“Tradisi ini digelar sebagai salah satu bentuk pelestarian budaya nenek moyang berupa ketupat lebaran. Ketupat atau kupat dalam bahasa Jawa memiliki makna ngaku lepat atau mengakui kesalahan, yang dilanjutkan dengan saling memberikan maaf,” paparnya.
Menurutnya, tradisi yang mengambil tema “Ngapura Ing Ngapura Tumuju Ing Fitri” itu, juga sebagai bentuk promosi pariwisata di Kabupaten Klaten. Sekaligus, sebagai sarana silaturahmi masyarakat dengan Pamong Praja atau unsur pemerintah dalam momen lebaran.
“Kami berharap tradisi ini turut berdampak pada peningkatan ekonomi masyarakat, di sekitar objek wisata Bukit Sidoguro dan Rawa Jombor,” ungkapnya.
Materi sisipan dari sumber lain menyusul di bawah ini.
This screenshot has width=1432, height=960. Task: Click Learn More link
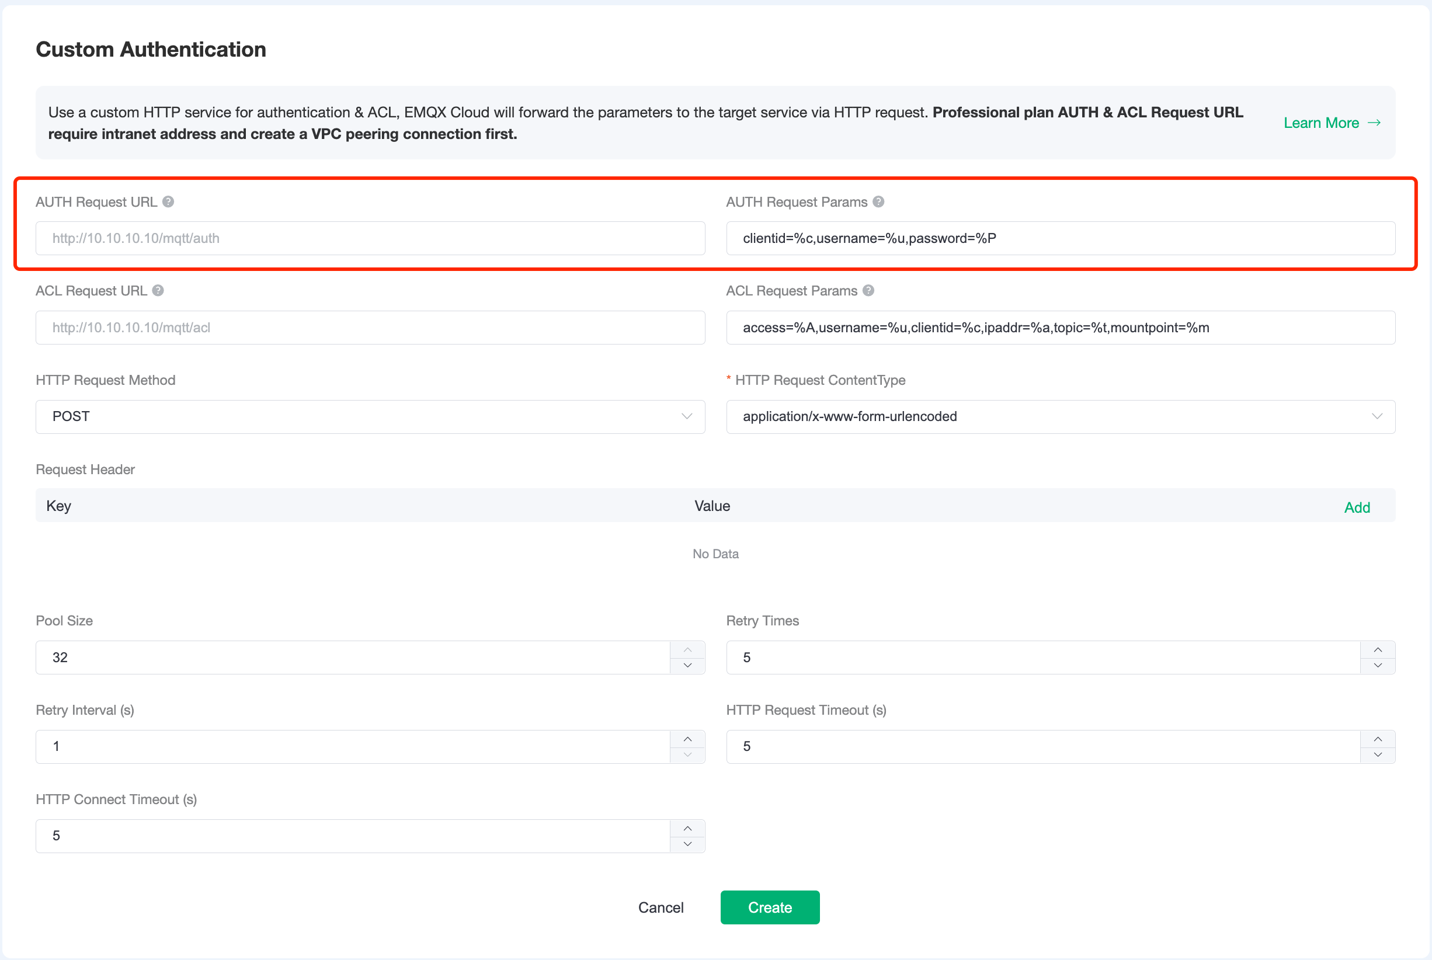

Dalam kesempatan yang sama, Bupati Klaten, Sri Mulyani menyampaikan apresiasinya kepada masyarakat yang hadir memeriahkan tradisi syawalan Bukit Sidoguro, yang digelar setiap tahun. Menurutnya, dengan antusiasme masyarakat tersebut, tradisi syawalan yang merupakan warisan nenek moyang dapat terus dilestarikan.
“Kegiatan ini bukan hanya sebagai hiburan, sebagai tradisi, namun juga menjadi sarana silaturahmi dan melestarikan budaya. Saya mewakili Pemerintah Kabupaten Klaten, dalam kesempatan ini juga menyampaikan mohon maaf lahir dan batin,” kata Bupati.